Winter Haven, Fla.-based SunnyRidge Farm Inc. expects to begin picking the week of March 21, with volume peaking the second week of April, said Keith Mixon, the company’s president and chief executive officer.
The Florida blueberry industry is expected to produce up to 18 million pounds this season, about 3 million more than in 2010, Mixon said.
The season is projected to start slightly earlier than normal, Mixon said, thanks to excellent growing weather. The winter cold that hurt Florida vegetables proved to be ideal for dormant blueberry plants, he said.
“Things are progressing nicely,” Mixon said. “We haven’t had any big hiccups this year.”

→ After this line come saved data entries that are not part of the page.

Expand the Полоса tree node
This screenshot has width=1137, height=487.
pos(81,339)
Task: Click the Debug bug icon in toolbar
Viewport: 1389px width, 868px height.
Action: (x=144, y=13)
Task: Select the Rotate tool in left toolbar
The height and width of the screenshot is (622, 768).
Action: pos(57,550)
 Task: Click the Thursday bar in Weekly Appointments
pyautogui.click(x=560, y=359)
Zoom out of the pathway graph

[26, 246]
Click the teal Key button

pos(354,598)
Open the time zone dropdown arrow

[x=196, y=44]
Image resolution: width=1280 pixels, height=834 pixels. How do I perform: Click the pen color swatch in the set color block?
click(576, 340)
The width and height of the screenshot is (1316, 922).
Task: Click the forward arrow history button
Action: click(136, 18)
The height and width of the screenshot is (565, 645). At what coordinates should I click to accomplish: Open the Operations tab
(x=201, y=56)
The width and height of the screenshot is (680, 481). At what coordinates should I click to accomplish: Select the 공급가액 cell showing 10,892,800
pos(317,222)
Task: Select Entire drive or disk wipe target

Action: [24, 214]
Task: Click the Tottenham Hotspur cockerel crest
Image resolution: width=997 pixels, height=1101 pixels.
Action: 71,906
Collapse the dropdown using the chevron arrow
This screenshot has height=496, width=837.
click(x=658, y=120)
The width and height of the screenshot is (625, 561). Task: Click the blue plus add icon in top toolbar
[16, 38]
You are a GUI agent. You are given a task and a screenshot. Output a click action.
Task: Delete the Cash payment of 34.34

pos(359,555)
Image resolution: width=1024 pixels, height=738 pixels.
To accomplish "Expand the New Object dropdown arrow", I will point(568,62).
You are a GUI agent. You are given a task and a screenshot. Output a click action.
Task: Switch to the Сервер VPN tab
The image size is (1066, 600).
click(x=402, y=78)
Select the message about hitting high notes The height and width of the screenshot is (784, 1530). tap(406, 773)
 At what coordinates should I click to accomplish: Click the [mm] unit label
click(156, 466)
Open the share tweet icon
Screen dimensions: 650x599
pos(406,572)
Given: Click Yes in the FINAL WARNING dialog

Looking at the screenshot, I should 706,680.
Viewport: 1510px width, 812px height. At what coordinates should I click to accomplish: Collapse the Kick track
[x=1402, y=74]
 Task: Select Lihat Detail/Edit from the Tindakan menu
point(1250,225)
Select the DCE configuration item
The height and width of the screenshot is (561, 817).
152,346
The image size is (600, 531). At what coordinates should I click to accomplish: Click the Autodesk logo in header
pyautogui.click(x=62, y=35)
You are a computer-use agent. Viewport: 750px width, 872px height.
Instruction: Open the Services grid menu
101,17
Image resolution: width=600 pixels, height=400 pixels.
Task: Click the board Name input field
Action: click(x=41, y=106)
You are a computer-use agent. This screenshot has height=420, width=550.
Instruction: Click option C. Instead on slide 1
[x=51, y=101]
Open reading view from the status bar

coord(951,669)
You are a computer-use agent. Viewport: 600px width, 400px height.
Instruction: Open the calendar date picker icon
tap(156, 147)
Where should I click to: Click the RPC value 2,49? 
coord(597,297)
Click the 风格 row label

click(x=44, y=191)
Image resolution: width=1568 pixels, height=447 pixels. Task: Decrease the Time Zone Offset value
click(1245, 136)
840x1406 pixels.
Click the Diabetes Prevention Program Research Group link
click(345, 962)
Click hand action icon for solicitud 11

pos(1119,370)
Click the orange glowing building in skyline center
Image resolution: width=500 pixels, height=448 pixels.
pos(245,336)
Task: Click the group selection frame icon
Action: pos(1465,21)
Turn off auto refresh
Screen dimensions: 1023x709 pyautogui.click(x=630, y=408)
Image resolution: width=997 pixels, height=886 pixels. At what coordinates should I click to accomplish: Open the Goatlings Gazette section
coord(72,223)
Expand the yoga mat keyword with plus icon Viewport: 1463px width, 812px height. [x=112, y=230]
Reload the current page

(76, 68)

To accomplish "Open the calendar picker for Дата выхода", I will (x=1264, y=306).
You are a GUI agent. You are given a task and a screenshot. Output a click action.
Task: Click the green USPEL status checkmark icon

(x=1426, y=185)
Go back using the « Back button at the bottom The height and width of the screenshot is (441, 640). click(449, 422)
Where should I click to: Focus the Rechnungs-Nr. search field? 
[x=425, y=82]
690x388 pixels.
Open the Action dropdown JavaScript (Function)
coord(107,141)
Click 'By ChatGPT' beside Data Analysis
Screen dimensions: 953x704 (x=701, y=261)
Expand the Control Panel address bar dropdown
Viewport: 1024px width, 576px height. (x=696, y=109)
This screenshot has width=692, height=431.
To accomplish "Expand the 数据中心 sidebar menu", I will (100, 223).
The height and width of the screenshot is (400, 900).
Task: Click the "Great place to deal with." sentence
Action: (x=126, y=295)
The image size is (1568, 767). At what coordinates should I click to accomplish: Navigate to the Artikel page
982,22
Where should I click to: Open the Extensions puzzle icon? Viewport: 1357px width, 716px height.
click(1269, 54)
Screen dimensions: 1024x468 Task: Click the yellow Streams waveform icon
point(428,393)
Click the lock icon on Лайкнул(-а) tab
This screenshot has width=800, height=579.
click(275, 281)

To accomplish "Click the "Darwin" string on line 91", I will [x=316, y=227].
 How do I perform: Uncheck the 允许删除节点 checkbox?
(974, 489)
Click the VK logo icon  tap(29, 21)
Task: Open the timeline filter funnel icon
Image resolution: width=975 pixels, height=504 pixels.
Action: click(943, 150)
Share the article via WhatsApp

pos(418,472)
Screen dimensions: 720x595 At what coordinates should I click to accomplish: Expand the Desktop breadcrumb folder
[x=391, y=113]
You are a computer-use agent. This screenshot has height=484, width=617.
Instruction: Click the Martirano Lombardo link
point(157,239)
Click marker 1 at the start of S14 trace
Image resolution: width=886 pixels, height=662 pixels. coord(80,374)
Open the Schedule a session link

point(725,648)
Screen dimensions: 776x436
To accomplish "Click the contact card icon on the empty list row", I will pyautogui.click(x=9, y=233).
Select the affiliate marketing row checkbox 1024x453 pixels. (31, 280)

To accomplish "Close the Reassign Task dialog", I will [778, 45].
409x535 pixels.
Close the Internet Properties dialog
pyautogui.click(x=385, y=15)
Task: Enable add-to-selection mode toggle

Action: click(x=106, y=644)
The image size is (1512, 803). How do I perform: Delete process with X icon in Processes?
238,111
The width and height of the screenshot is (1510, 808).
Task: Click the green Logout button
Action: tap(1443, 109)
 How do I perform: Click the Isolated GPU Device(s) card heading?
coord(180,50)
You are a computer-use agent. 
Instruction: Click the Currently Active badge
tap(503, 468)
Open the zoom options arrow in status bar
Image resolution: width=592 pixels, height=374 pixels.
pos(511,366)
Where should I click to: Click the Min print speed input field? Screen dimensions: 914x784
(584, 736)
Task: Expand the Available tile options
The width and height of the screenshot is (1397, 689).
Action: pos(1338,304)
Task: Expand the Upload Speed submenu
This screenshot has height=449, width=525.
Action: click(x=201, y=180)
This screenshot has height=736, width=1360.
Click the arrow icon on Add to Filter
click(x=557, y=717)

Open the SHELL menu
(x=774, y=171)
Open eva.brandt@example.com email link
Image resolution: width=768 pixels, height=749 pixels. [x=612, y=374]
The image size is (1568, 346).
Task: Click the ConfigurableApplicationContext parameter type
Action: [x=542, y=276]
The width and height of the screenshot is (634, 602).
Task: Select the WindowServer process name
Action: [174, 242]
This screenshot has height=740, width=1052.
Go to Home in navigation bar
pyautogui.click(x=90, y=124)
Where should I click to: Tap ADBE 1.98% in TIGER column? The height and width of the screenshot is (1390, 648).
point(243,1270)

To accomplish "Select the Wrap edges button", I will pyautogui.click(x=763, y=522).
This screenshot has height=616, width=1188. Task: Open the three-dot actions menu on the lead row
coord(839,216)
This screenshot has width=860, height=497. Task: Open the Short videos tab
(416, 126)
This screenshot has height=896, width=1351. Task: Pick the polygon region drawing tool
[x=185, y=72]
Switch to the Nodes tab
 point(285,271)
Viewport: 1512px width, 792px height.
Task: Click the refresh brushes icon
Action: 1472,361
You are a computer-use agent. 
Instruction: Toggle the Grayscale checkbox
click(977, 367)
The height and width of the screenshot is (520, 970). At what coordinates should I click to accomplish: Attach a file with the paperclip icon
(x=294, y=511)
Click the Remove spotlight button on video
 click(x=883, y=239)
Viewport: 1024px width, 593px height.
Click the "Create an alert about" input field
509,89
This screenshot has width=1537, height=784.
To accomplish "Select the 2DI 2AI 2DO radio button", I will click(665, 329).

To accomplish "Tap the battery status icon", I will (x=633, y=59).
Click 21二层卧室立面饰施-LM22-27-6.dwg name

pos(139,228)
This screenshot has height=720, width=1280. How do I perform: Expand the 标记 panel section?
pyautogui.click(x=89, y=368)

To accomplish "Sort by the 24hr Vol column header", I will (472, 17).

Chilean supplies began dropping off in early March, with the bulk of remaining shipments coming in by air, said Dave Bowe, owner of Coral Springs, Fla.-based berry importer Dave's Specialty Imports Inc.
“The first of April could be the end of it,” Bowe said.
Chilean shippers thought they would have more product at the end of the season, but a combination of very hot weather and excessive rains put the brakes on that, and a more normal end to the deal is the expected result, Bowe said.
Despite the earlier-than-expected end to the Chilean deal, Bowe expected a smooth transition to Florida.
“Everyone thought there would be a gap, but it’s not appearing that it’s going to happen,” he said.
Mixon expects continued strong demand as the Chilean deal yields to Florida.
“Shipments from Chile are falling dramatically, so it should make for a great window for Florida blueberries,” he said.
On March 15, the U.S. Department of Agriculture reported a price of $14 for flats of 12 6-ounce cups of blueberries from Chile, down from $16-18 last year at the same time.
The Florida blueberry deal will begin in a light way about April 1, with decent volumes expected by about the third week of the month, Bowe said.
Markets could strengthen later in the Florida deal, most likely in May, if California gets off to a late start due to excessive rains, Bowe said.
Similarly, heavy rains in North Carolina, New Jersey and other Eastern growing regions could significantly affect timing and volumes later in the deal.
SunnyRidge expects normal yields this season, he said. Acreage for the company is up over 2010. Fruit is expected to peak on large sizes, with little scarring or other quality issues expected.